### EXERCISE:
Retype, without pictures, the line holding "Task: Click the" and each line below it through the final line.

Items listed in a dataset

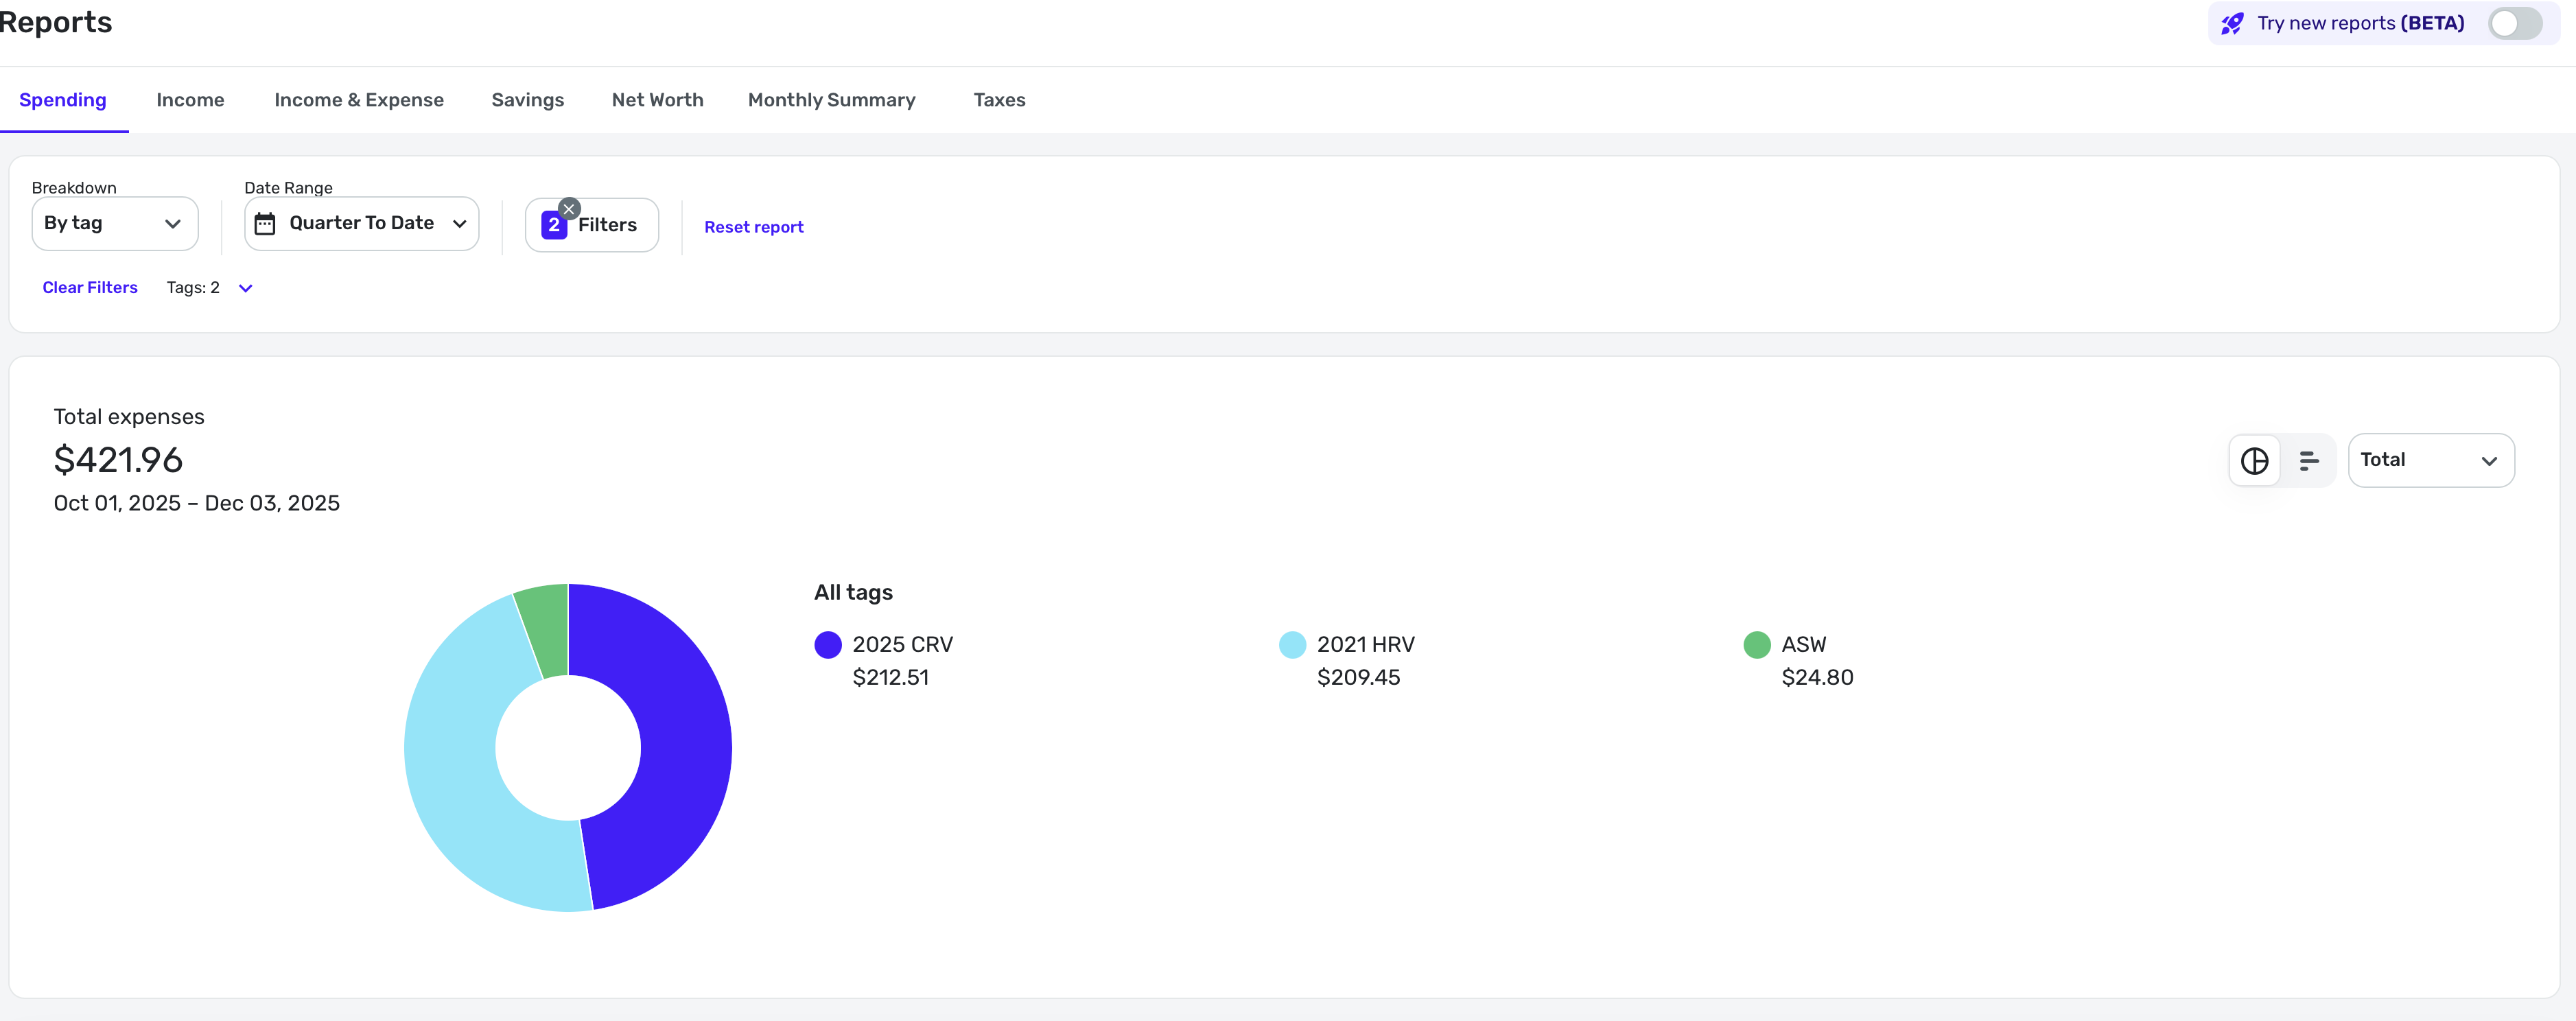Click the Reset report link
This screenshot has height=1021, width=2576.
[x=753, y=227]
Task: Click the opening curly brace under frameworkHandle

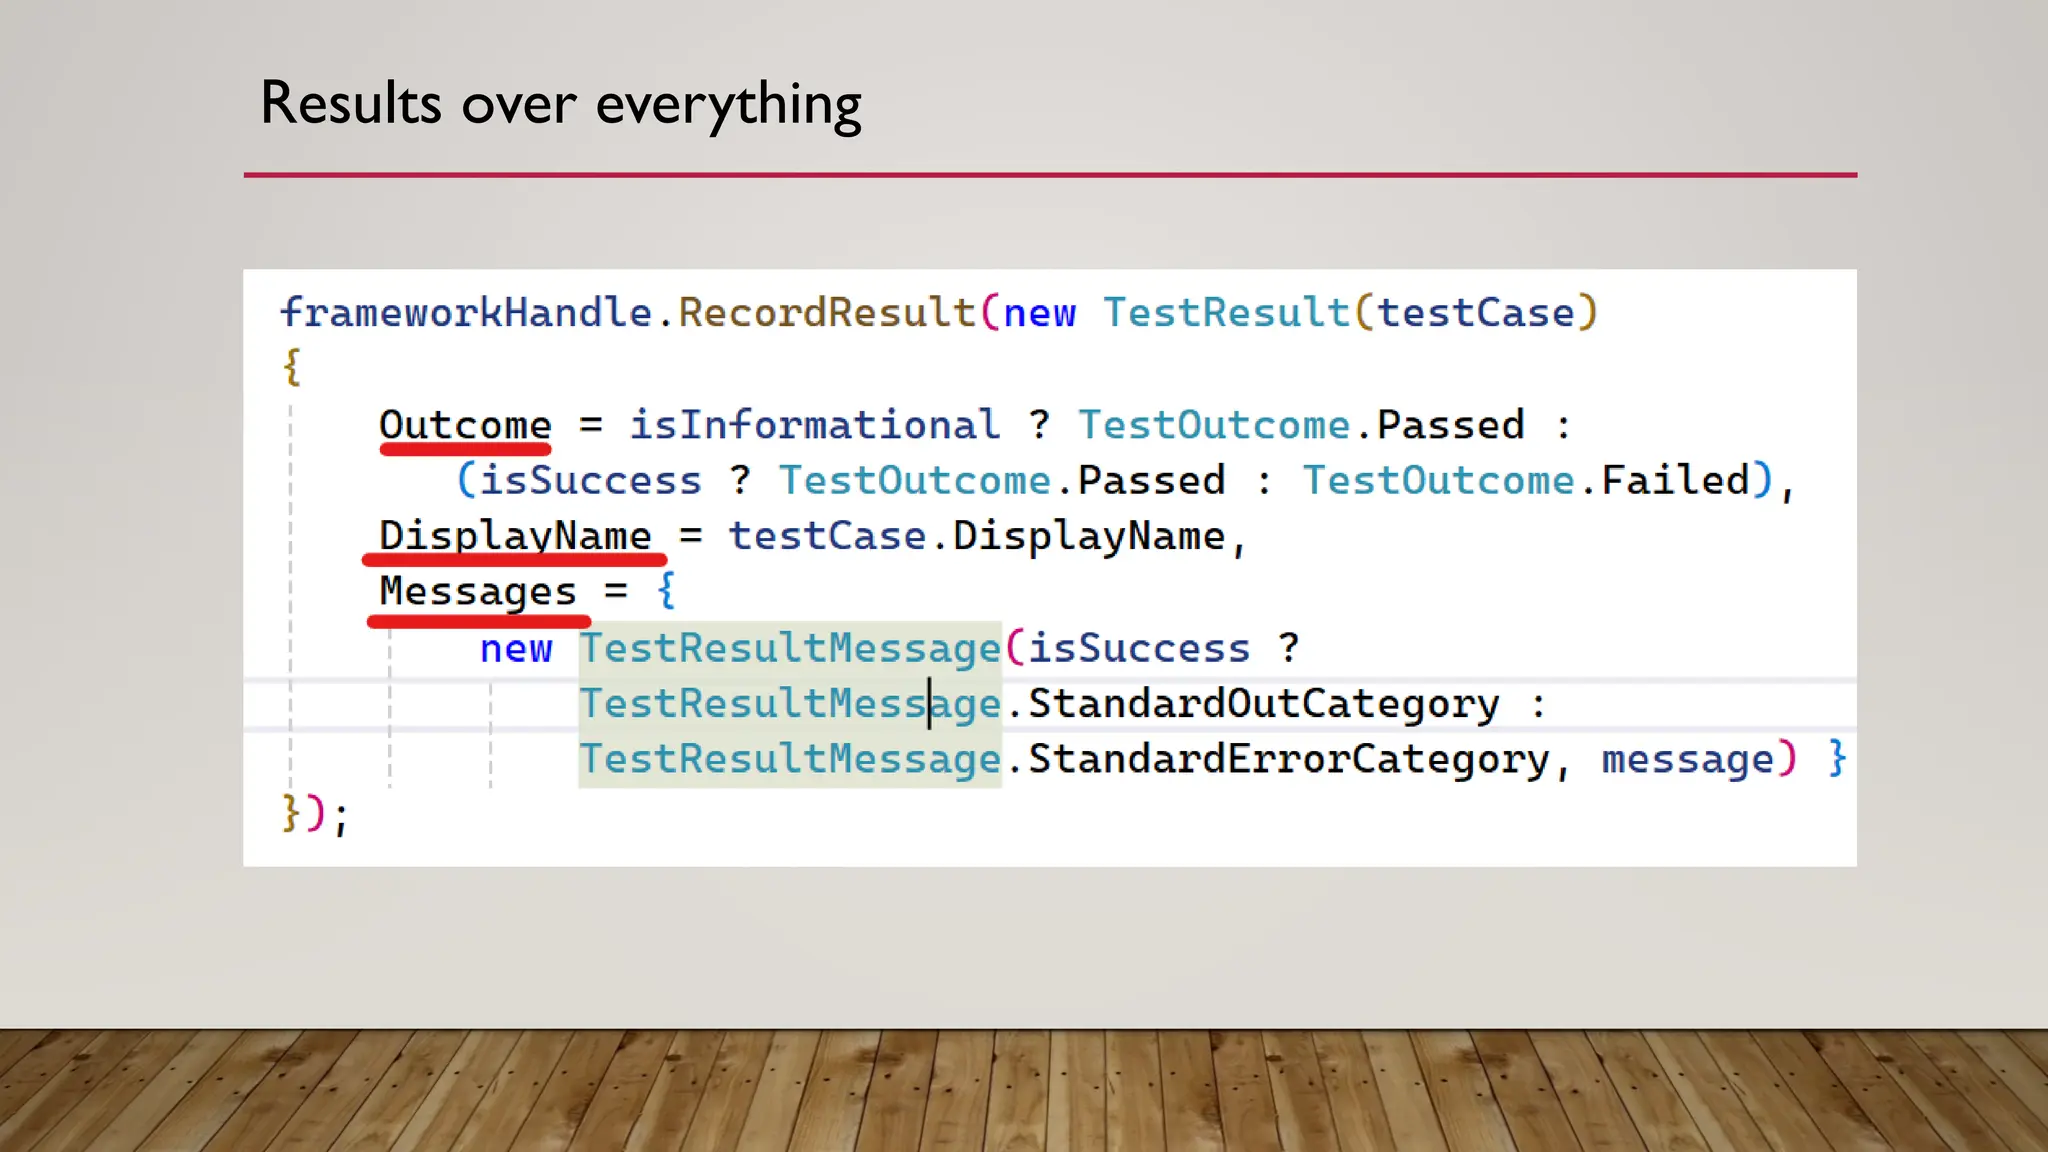Action: point(291,367)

### SOLUTION TO THIS EXERCISE:
Task: Click the opening curly brace under frameworkHandle

Action: point(291,367)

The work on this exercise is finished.